PROBLEMS AND TASKS:
1. In the forum thread below, shorten the paragraph that begins "40 minutes for DD." into a brief list that keeps its main facts.
2. Retype the part of the forum thread below from "## Marsha Cassada" to "kept us cool." with no changes.

SELECTED TEXT START

Wow, you three look great!


----------



## Cayuse (Aug 10, 2018)

20 minutes ground driving Peanut.  Thanks  :salute


----------



## Marsha Cassada (Aug 10, 2018)

40 minutes for DD.  A mile out there were lightning flashes and thunder.  We started to hurry, but got pretty wet on the way home.  DD loves water so he did not mind at all.  And it kept us cool.


----------



## Cayuse (Aug 11, 2018)

20 more minutes ground driving Peanut.  This afternoon we have rain, I think Marsha sent it my way.


----------



## Northwolf (Aug 13, 2018)

[email protected] P[/USER] wow, looks great!

Driving hours of the last days: 

friday: 50 minutes for the team Teddy/Moony and 50 minutes for Massai single
saturday: 80 minutes for the 3-in-hand team Massai/Moony/Teddy
sunday: 70 minutes again with 3-in-hand team


----------



## jeanniecogan (Aug 13, 2018)

SELECTED TEXT END
RAW DATA START

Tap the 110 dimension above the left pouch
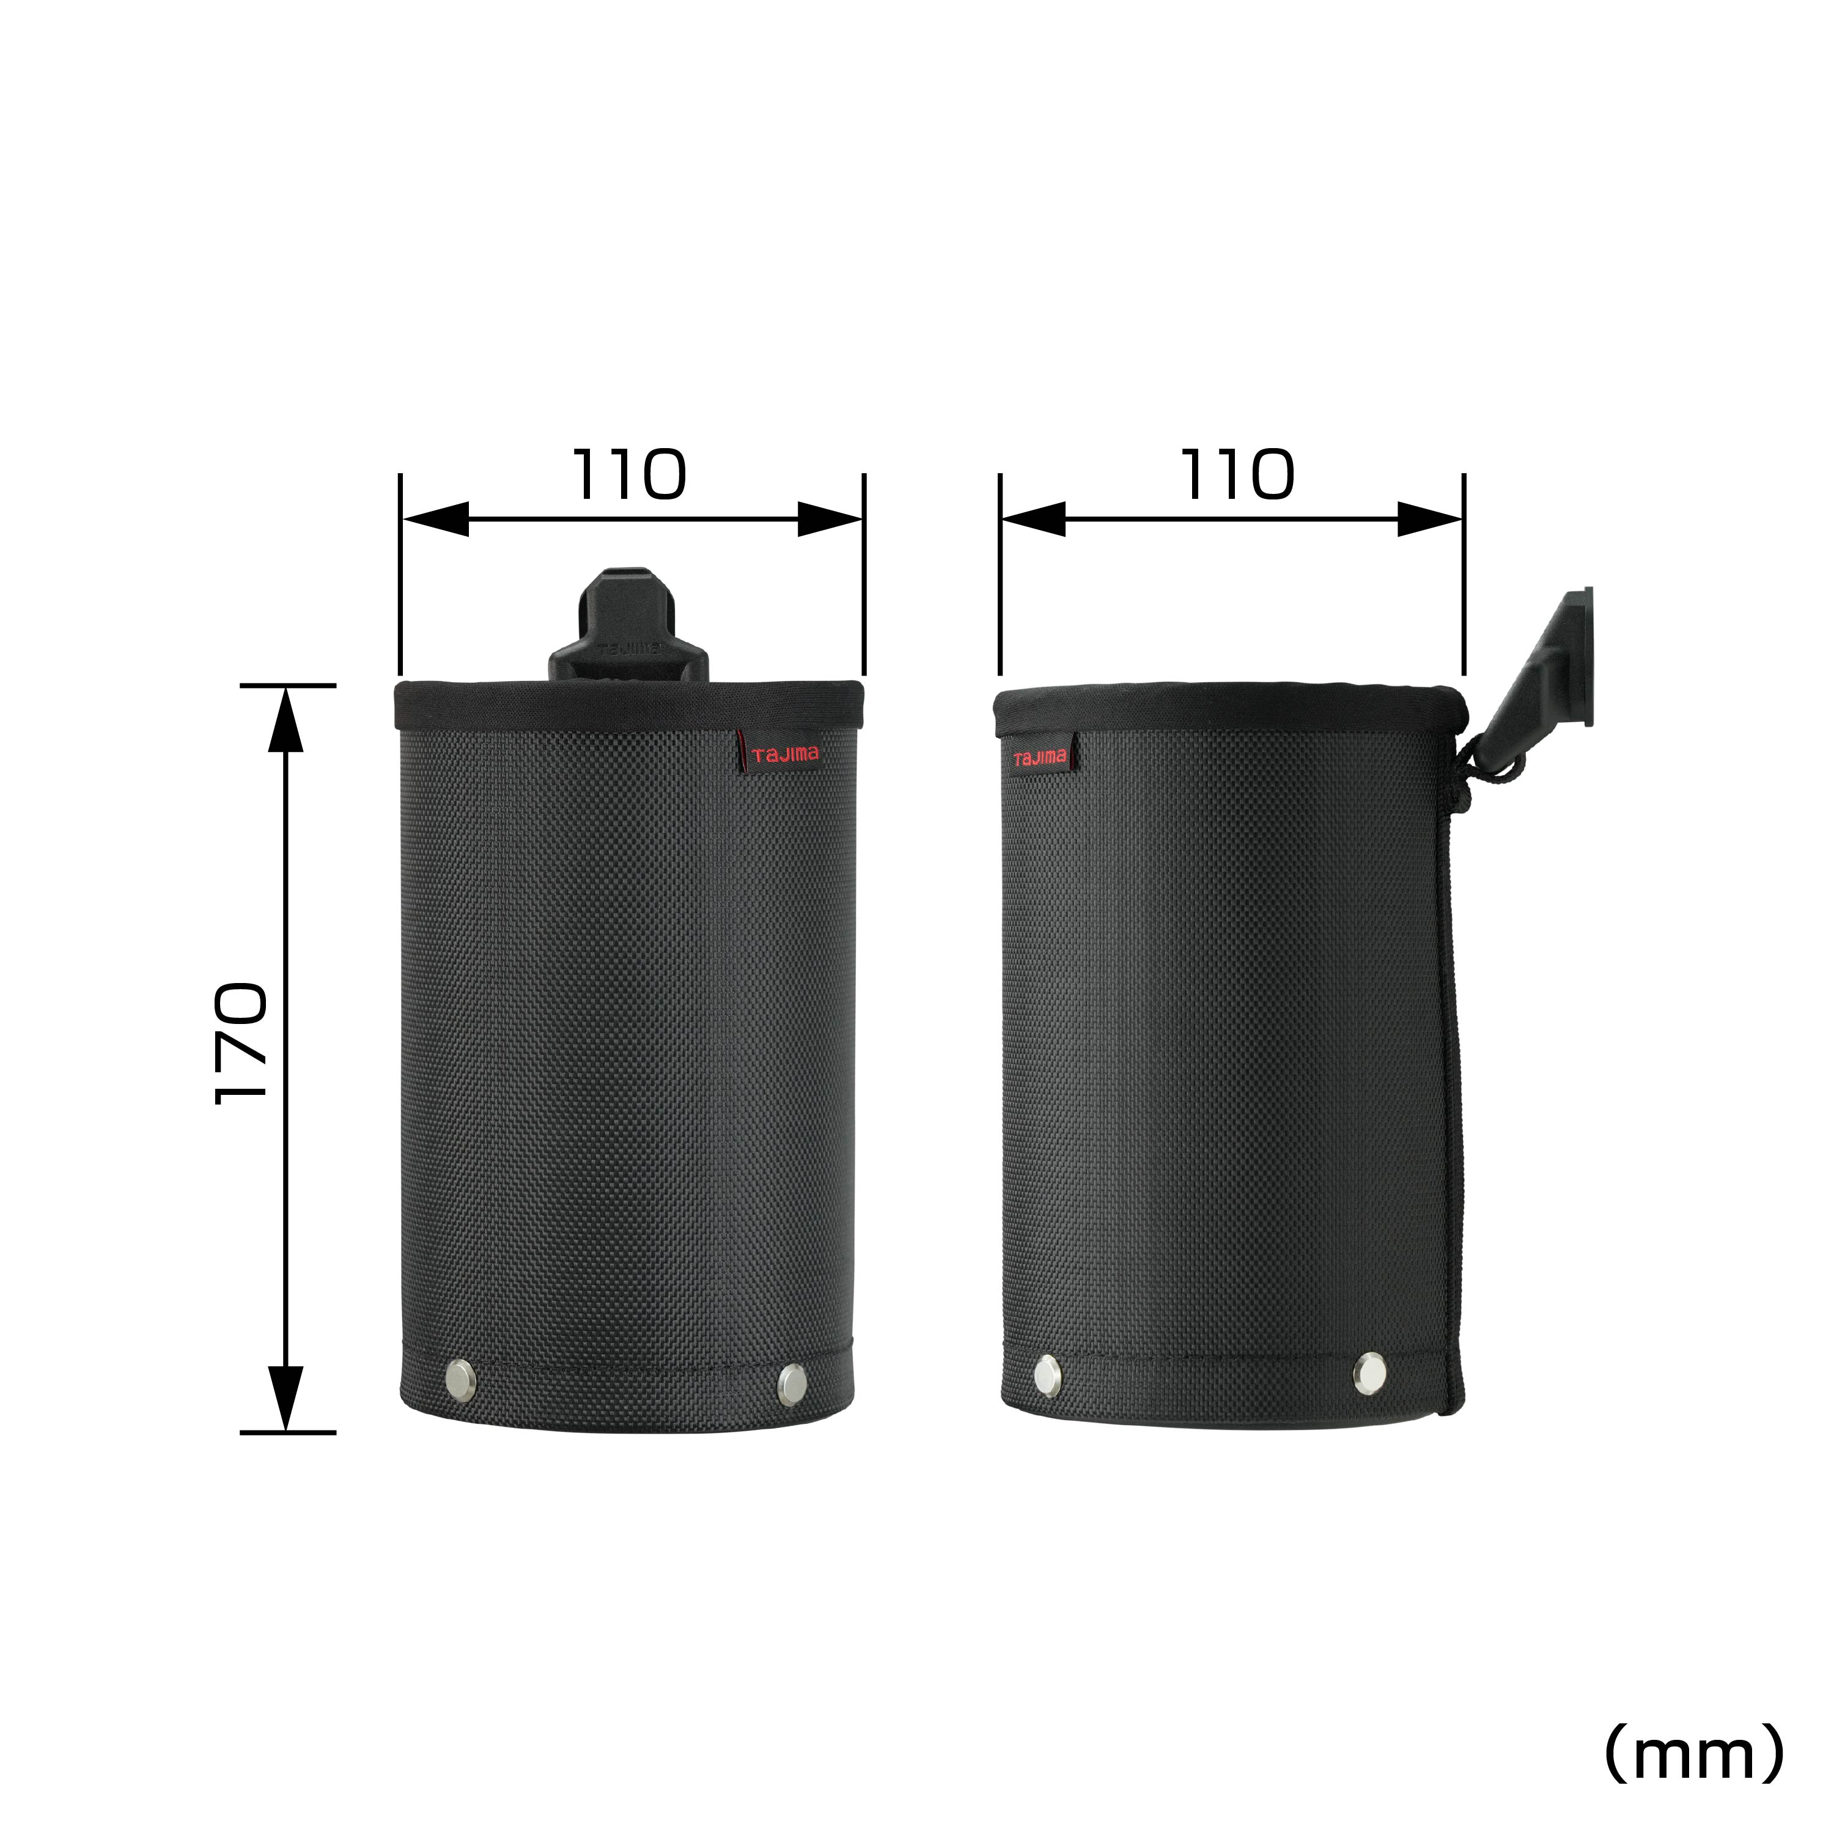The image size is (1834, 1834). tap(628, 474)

RAW DATA END

WRITTEN RESPONSES:
1.
- 40 minutes of driving for DD.
- A mile out, there was lightning and thunder.
- They hurried but got pretty wet on the way home.
- DD loves water, so he didn't mind.
- The rain kept them cool.

2.
## Marsha Cassada (Aug 10, 2018)

40 minutes for DD.  A mile out there were lightning flashes and thunder.  We started to hurry, but got pretty wet on the way home.  DD loves water so he did not mind at all.  And it kept us cool.